EXERCISE>
Every line from the one with "The image size is (938, 789)." to the end of the data needs to be copied exactly, and no line before it.

Stored data>
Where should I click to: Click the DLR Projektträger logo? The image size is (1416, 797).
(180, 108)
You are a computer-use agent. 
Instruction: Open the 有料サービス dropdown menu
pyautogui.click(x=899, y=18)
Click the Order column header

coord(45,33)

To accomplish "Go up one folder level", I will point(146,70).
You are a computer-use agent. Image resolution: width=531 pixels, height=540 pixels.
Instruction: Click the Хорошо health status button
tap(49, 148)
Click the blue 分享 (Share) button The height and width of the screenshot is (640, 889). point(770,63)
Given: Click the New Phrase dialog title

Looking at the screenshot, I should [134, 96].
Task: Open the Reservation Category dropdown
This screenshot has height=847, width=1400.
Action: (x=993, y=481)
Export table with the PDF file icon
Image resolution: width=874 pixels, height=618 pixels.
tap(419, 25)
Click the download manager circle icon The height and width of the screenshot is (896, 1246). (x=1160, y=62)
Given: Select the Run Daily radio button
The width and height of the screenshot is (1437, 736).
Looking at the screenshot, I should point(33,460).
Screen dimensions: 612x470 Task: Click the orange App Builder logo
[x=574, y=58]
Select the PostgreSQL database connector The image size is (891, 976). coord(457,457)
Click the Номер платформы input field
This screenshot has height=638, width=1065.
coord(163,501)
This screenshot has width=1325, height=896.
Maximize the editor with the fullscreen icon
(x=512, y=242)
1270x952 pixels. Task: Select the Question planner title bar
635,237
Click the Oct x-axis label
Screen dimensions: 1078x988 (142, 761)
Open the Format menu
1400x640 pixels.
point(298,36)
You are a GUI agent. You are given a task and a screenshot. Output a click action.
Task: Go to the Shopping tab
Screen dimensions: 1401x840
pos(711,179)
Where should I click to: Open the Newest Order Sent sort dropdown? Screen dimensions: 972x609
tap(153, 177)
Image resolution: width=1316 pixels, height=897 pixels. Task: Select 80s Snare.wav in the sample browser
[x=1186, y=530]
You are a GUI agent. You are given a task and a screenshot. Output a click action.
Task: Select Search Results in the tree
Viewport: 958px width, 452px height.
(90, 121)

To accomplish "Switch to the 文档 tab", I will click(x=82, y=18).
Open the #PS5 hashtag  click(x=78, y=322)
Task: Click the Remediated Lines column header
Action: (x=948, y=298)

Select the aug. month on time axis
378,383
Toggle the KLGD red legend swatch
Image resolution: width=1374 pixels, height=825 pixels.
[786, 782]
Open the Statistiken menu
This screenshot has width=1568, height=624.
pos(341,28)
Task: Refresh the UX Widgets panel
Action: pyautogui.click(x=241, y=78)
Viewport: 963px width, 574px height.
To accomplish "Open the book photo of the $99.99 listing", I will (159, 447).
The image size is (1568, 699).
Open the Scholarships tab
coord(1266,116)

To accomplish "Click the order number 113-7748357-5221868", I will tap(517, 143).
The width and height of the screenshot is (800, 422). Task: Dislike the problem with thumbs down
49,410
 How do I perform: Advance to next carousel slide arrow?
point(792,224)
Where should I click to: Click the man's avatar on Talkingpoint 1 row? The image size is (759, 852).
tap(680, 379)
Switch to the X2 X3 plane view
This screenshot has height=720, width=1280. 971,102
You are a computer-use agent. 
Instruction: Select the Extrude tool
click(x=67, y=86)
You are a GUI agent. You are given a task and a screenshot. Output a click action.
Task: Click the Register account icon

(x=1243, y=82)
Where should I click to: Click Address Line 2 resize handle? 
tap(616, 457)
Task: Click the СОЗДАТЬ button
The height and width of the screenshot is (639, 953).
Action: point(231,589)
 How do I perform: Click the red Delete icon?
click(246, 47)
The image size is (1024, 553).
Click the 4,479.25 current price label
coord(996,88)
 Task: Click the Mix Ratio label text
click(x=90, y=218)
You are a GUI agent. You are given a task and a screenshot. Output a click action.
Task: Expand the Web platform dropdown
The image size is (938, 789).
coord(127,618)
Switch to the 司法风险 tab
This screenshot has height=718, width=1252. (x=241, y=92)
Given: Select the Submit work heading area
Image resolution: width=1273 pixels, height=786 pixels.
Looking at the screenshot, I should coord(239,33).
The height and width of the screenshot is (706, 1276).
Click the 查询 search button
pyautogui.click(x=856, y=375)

OUTPUT OF THE TASK>
The image size is (938, 789).
coord(127,618)
Switch to the 司法风险 tab
This screenshot has height=718, width=1252. (x=241, y=92)
Given: Select the Submit work heading area
Image resolution: width=1273 pixels, height=786 pixels.
Looking at the screenshot, I should coord(239,33).
The height and width of the screenshot is (706, 1276).
Click the 查询 search button
pyautogui.click(x=856, y=375)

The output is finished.